§ Problem description: Take the lines from the one with "1182x780 pixels. At" through the last line of the material below and write them out exactly, without any pictures.

******

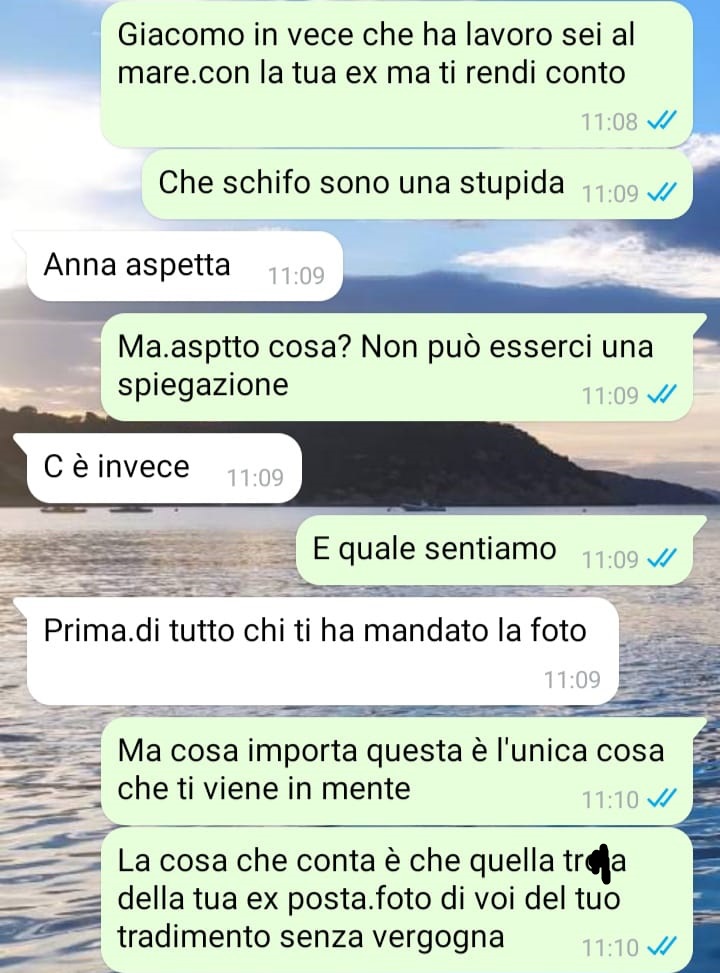Select the 'Che schifo sono una stupida' bubble
This screenshot has width=720, height=973.
[417, 184]
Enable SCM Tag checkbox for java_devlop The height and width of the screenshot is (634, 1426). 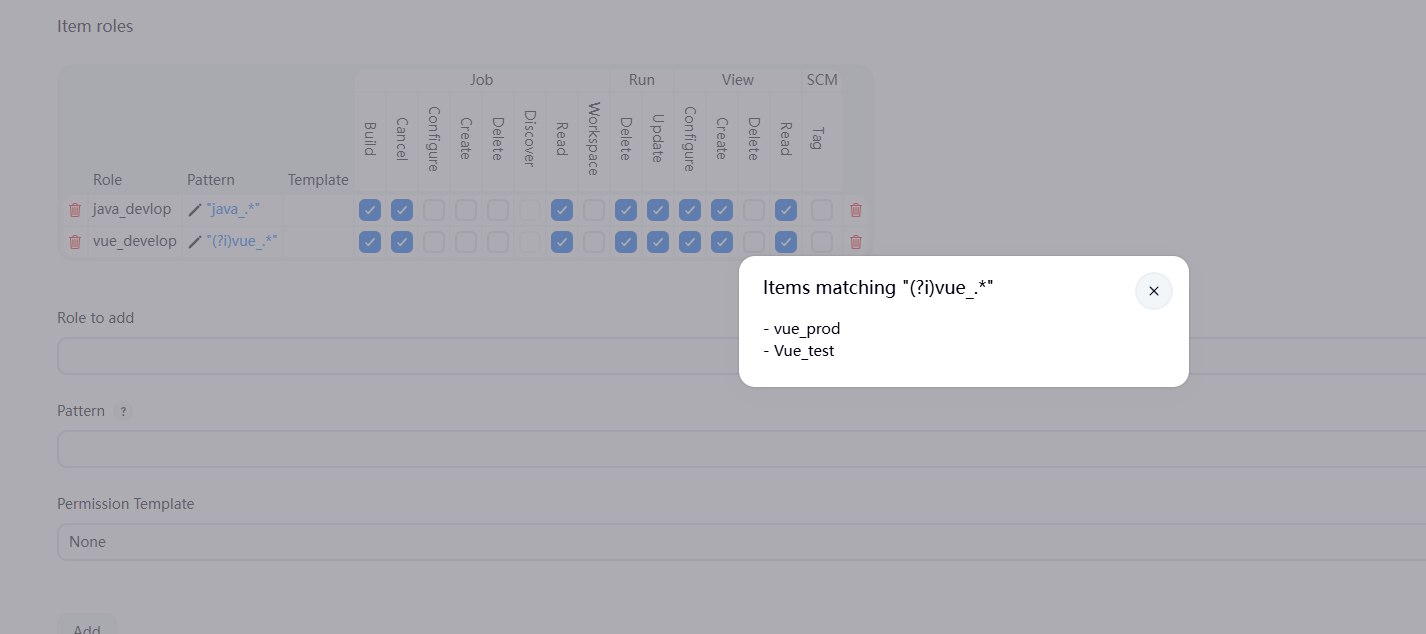[822, 210]
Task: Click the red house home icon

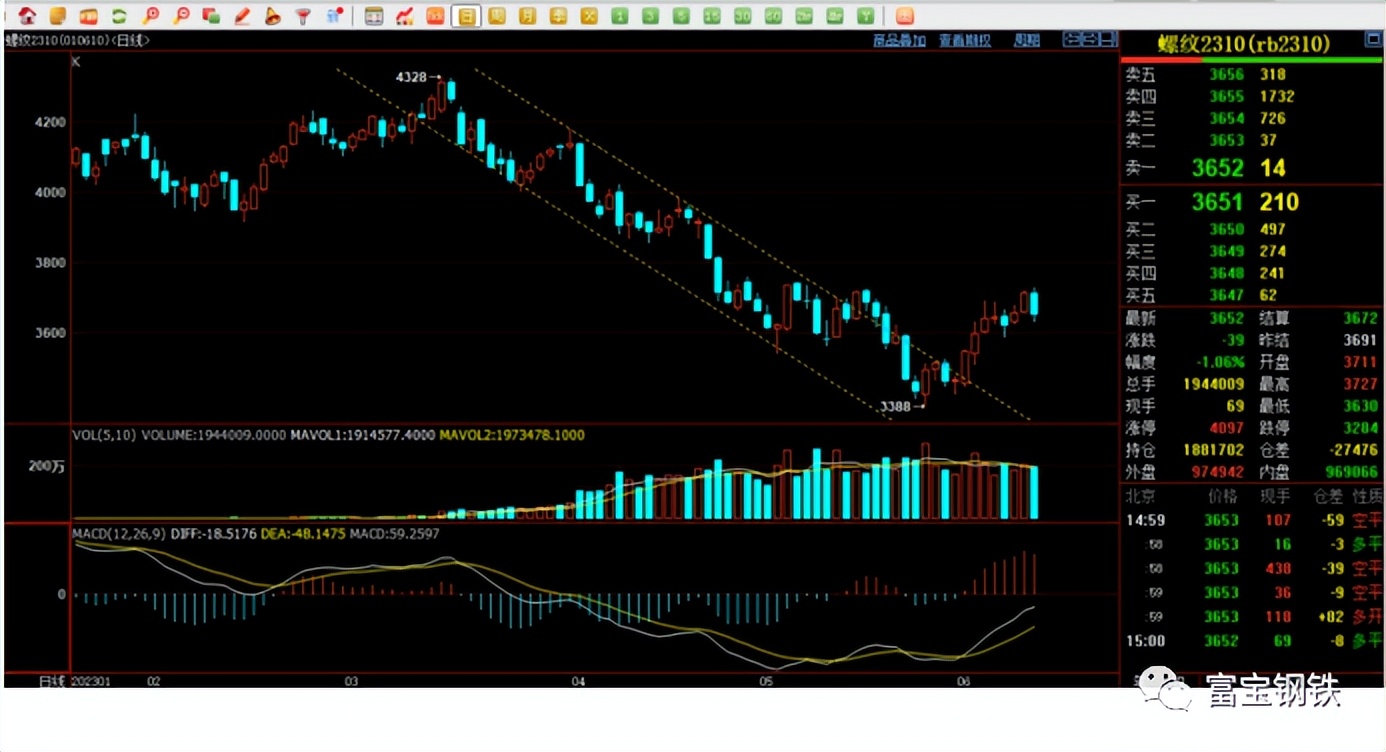Action: click(x=28, y=16)
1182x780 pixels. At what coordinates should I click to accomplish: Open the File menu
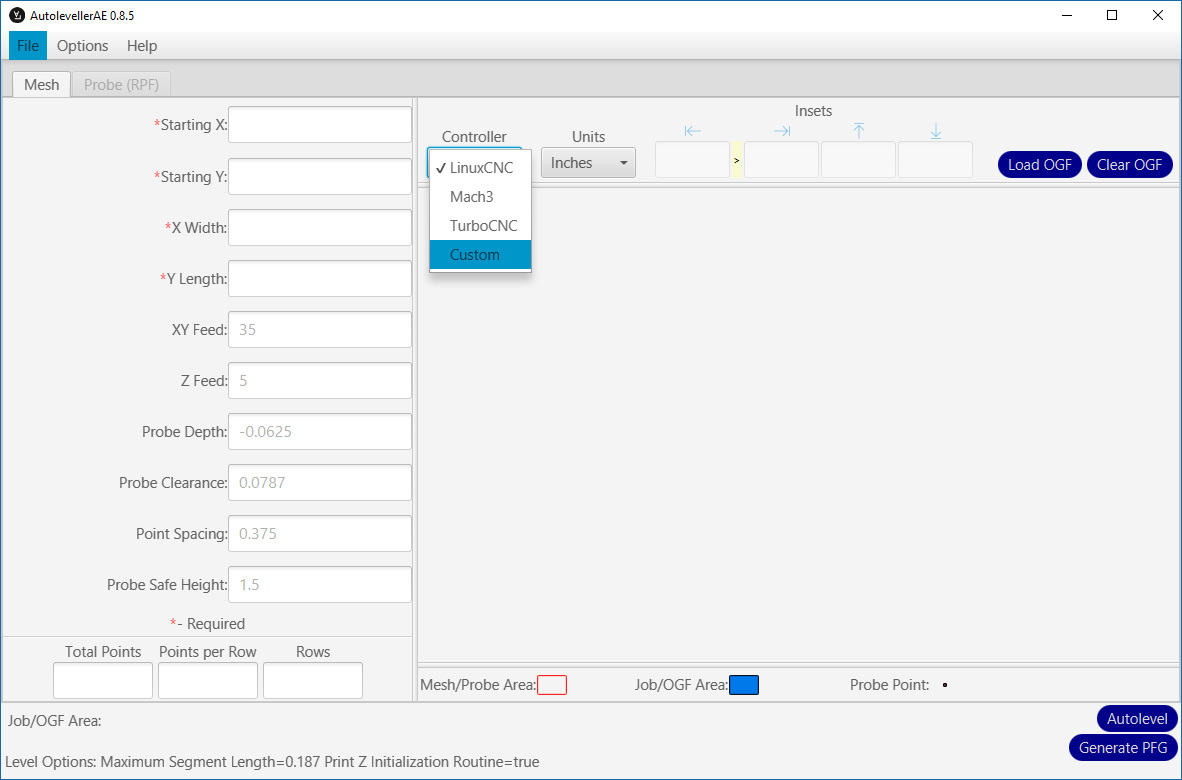pyautogui.click(x=28, y=46)
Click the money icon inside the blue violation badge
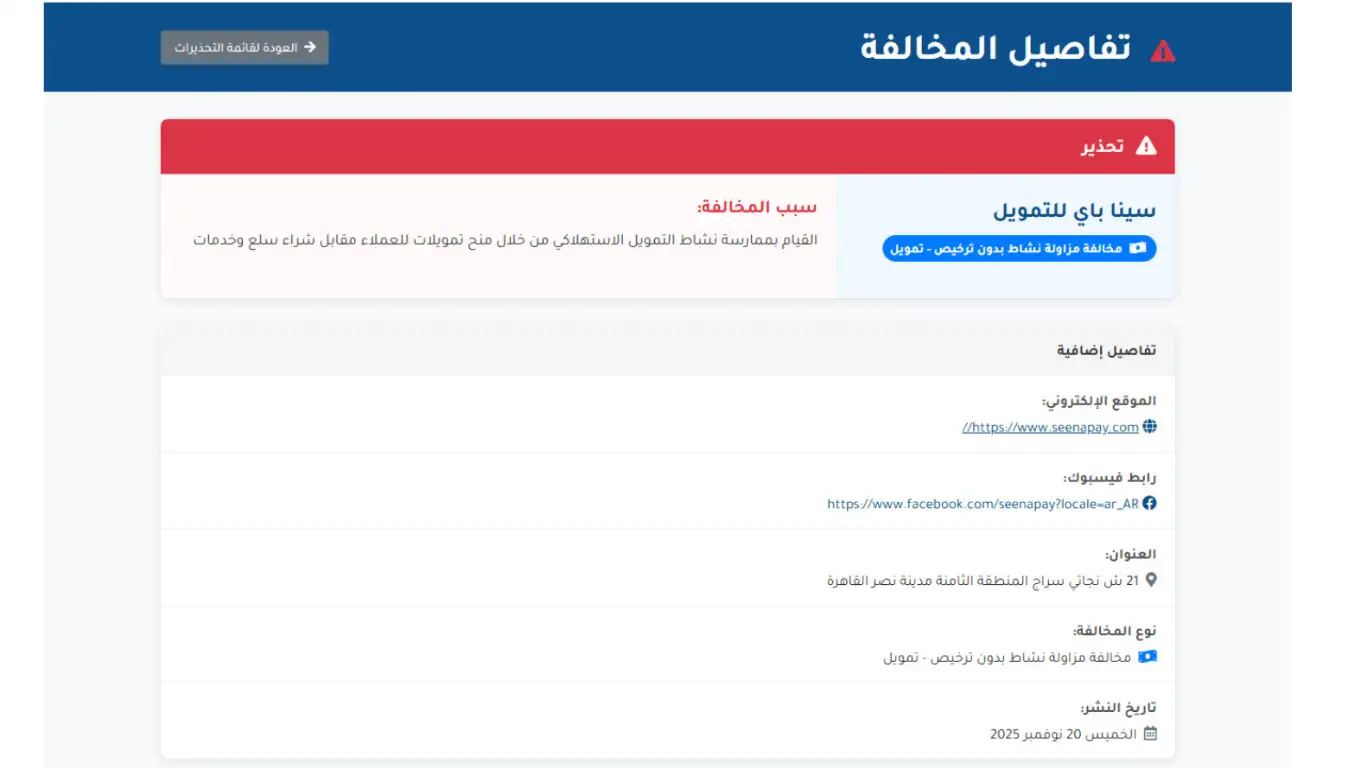 1138,248
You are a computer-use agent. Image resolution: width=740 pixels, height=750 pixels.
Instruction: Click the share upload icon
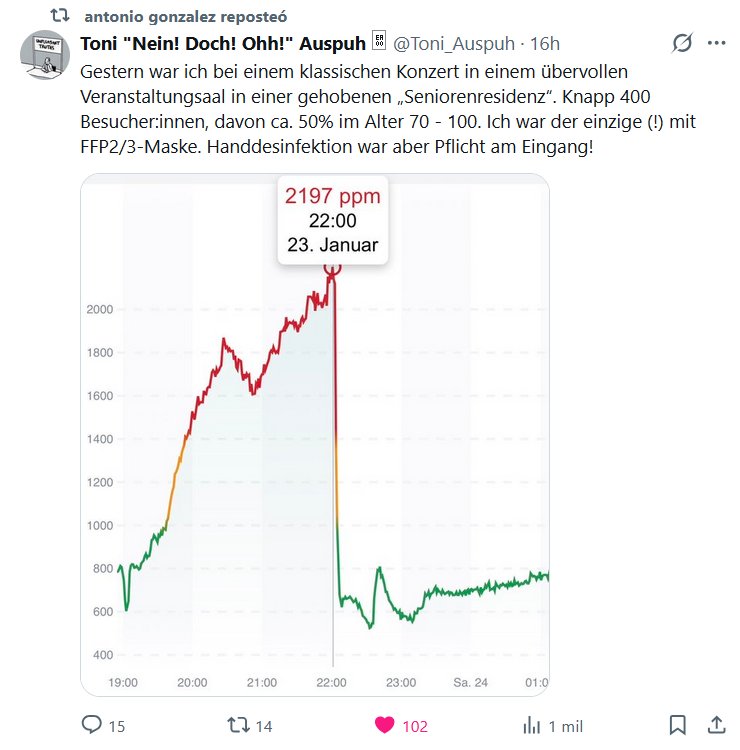[716, 725]
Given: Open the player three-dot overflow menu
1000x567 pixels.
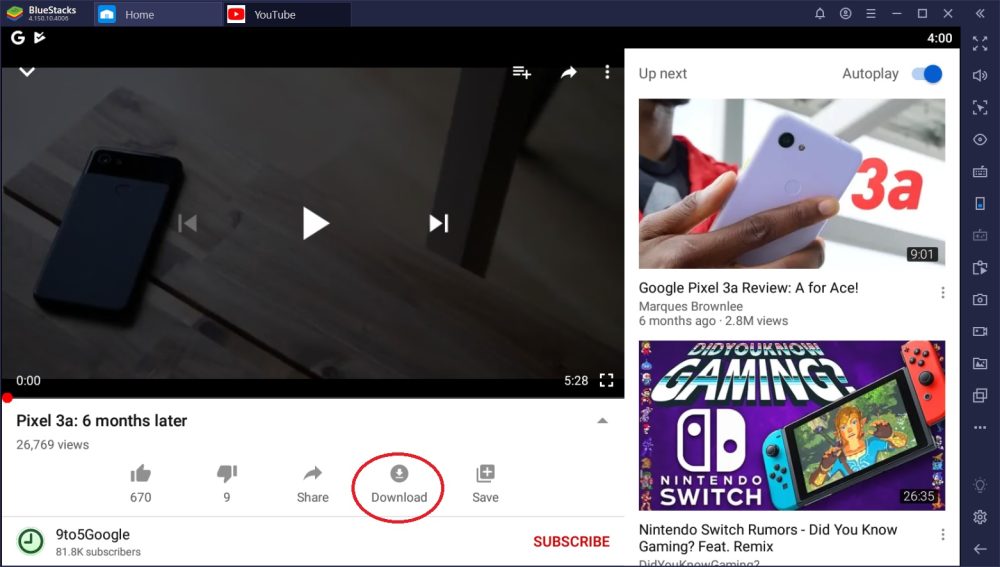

******

§ Response:
1182x780 pixels. At what coordinates should I click to accomplish: Open the File menu
pyautogui.click(x=28, y=46)
Click the money icon inside the blue violation badge
 1138,248
You are a computer-use agent. Image resolution: width=740 pixels, height=750 pixels.
Instruction: Click the share upload icon
[716, 725]
Given: Open the player three-dot overflow menu
1000x567 pixels.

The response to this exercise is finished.